Ronis has signed a contract to work with the Small Business Committee, but those involved with her work say she will have broad powers to conduct her research. Since her contract had to be approved by the Committee on House Administration, "she will be working with all of the resources available to Congress," says one committee aide. As such, Ronis will use the leverage of Congress to coordinate a substantial effort to gather data on the industrial base.

The effort could potentially last for years, and will likely involve requests for research and studies from the Congressional Research Service, Government Accountability Office, National Academies of Sciences, National Science Foundation and federal agencies including the departments of Energy, Commerce and Treasury. Hearings are expected to be held in coming months.

"We're going to try to get a lot of different entities within the federal government to start looking at this issue from a different point of view," says Ronis. "As a systems scientist I attack problems as any systems scientist would: holistically and looking at interdependencies."

Falling under the purview of the Small Business Committee also gives Ronis a broad mandate. The small business constituency is involved in every sector of the U.S. economy and therefore its issues extend to the jurisdiction of many congressional committees and federal agencies, particularly DOD.

A contract of her type is rare within Congress.

"The industrial base is a large, complex adaptive system and looking at any one element without looking at its context has potential problems," she says. "We are going to look at the defense industrial base set of issues, but that is only one of many elements that will be looked at." Others include federal acquisition policy; high-technology research and development funding and resources, training and education of scientists and engineers; trade flows; government trade policies; Wall Street incentives that are leading companies to buy their manufactured products from overseas rather than make them in America; intellectual property protection; and investing in the competitive infrastructure of the country.

"This is not a defense problem, this is a national problem and that is why it can't be solved just by the Department of Defense," says Ronis, who can be reached via e-mail at Sheilarr@aol.com.

-- BY RICHARD McCORMACK



About Sheila Ronis:

Sheila Ronis is a systems scientist with a B.S. in physics and mathematics and a Ph.D. in Organizational Behavior received from the Ohio State University. She is an adjunct professor at the University of Detroit Mercy and Oakland University where she teaches courses on business management and globalization. She teaches at the Industrial College of the Armed Forces at the National Defense University in Washington, D.C. She has taught "grand strategy" to the management faculty at the U.S. Army War College in Carlisle, Penn. She has worked for the Pentagon helping to develop a vision for the Defense Reform Task Force and in developing an operational definition of the "Revolution in Business Affairs."

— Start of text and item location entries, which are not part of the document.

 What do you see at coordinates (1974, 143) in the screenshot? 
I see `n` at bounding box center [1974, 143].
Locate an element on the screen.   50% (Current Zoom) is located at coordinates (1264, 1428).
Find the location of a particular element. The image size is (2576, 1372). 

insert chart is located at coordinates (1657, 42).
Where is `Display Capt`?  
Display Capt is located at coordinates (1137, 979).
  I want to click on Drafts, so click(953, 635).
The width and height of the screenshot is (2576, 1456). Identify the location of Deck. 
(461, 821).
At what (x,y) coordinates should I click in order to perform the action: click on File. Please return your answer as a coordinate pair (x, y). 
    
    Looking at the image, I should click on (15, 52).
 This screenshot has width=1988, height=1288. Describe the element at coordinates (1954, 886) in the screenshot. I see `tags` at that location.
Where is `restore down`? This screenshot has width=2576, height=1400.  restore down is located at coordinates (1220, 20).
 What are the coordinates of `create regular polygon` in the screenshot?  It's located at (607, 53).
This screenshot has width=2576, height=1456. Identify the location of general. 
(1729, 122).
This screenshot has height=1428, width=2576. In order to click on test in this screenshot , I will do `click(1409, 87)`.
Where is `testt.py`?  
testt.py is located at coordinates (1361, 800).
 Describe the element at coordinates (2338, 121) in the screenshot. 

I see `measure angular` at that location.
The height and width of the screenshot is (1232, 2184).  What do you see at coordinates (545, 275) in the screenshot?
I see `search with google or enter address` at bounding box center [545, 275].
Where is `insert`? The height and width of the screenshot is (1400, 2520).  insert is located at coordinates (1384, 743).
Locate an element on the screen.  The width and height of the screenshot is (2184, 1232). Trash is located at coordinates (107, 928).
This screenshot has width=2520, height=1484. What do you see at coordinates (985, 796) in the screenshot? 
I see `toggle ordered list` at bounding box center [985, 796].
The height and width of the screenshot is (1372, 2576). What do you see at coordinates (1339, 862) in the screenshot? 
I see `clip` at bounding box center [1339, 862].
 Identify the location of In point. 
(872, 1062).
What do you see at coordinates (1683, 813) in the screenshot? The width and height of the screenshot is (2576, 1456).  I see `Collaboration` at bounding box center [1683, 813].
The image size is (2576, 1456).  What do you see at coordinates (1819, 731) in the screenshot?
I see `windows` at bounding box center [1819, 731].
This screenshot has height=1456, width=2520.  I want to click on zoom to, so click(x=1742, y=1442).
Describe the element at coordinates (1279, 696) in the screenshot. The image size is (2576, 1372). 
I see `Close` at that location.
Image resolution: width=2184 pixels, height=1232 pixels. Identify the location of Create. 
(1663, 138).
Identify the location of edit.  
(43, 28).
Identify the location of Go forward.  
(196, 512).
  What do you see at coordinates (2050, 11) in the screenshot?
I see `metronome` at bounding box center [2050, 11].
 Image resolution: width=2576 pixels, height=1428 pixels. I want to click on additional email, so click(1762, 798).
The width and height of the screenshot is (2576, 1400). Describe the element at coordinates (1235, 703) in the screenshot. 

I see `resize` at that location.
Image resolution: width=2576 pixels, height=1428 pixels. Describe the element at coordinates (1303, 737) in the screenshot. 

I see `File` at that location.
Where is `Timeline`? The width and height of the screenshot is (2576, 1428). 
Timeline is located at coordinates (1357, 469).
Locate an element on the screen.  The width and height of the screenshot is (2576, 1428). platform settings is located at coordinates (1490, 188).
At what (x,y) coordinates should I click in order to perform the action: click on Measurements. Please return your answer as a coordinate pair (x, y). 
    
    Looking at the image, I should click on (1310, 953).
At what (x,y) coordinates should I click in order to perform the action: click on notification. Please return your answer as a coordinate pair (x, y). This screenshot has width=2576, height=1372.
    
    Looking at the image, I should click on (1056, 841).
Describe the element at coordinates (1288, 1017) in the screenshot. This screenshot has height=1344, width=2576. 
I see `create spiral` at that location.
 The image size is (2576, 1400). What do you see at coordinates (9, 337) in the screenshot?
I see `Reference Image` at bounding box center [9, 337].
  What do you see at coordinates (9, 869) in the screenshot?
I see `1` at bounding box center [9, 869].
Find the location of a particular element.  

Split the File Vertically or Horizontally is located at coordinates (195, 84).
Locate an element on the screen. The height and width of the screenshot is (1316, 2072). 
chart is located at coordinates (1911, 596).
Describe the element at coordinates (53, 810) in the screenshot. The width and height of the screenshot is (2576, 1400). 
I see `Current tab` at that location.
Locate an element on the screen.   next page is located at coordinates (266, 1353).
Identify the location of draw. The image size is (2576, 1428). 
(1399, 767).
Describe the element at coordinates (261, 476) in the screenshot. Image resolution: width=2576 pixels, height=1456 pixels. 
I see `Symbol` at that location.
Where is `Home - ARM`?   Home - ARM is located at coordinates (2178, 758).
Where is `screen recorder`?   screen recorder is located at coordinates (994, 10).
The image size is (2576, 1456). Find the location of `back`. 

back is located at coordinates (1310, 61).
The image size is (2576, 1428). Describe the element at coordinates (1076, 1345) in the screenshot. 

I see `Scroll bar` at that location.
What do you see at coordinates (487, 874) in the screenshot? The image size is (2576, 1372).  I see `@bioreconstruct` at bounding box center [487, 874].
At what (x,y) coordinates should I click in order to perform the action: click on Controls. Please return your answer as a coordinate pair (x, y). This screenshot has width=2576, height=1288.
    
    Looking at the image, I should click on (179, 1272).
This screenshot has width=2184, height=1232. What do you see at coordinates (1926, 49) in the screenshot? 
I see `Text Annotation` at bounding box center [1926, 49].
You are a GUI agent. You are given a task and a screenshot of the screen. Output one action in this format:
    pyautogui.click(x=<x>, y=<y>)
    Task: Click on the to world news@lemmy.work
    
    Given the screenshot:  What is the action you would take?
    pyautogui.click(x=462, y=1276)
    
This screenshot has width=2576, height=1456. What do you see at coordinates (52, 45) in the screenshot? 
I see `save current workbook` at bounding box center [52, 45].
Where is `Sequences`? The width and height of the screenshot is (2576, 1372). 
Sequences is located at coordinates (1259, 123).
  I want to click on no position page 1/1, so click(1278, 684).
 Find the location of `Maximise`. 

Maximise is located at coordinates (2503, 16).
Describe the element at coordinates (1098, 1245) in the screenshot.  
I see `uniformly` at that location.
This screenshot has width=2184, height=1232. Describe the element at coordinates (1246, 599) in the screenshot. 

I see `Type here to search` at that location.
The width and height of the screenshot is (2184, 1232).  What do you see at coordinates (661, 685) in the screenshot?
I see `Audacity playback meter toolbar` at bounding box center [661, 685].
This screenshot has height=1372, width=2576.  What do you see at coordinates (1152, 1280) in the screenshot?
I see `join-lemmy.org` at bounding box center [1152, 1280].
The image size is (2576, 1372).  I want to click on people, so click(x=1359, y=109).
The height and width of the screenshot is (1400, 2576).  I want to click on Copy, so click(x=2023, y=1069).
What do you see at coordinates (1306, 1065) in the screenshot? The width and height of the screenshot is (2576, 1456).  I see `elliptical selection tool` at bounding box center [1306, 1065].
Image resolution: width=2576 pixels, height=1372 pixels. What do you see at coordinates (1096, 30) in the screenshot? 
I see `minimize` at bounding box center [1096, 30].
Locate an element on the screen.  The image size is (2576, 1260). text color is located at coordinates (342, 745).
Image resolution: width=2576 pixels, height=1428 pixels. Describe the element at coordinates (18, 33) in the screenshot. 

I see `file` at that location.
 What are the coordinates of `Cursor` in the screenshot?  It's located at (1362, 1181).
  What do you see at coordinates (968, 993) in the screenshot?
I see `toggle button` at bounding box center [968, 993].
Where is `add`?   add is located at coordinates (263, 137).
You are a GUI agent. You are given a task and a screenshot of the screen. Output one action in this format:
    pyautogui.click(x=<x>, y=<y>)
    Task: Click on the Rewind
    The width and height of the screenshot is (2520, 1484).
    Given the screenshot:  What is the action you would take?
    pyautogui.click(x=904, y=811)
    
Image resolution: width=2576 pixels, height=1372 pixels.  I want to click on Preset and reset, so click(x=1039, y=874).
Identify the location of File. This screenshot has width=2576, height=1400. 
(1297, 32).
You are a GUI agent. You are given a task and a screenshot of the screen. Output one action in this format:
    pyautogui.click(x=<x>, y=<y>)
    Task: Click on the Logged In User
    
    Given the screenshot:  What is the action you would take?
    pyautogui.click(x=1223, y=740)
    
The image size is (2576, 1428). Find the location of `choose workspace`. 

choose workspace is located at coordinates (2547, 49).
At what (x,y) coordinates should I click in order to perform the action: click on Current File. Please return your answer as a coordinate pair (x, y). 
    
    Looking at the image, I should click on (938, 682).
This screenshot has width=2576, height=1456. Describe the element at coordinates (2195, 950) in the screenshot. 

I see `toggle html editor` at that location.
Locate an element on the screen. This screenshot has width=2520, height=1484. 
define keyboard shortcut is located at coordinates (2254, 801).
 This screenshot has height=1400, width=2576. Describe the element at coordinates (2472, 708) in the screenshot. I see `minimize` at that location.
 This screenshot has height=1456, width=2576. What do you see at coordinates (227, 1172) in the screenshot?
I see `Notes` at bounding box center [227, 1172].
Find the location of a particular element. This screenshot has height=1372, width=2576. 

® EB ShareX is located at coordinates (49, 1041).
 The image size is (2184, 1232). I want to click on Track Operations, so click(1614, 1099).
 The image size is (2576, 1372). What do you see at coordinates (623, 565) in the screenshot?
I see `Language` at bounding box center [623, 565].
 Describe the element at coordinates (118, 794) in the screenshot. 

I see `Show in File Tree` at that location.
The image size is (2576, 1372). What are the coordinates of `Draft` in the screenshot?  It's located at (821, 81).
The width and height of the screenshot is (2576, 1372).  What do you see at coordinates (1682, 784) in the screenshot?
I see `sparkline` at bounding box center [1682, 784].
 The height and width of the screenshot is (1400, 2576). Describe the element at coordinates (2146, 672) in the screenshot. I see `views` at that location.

Ronis is the founder of the Institute for Business and Community Services at the University of Detroit, which was created to help the U.S. automobile industry become globally competitive. Her company, the University Group Inc., has worked with General Motors since 1988 and with Ford since 2000. She was involved in the creation of the United States Consortium for Automotive Research and the Partnership for a New Generation of Vehicles.

Earlier in her career, Ronis worked at AT&T, Ohio State University and the Energy Research and Development Administration (now the Department of Energy). She began her career working at North American Rockwell in Columbus, Ohio.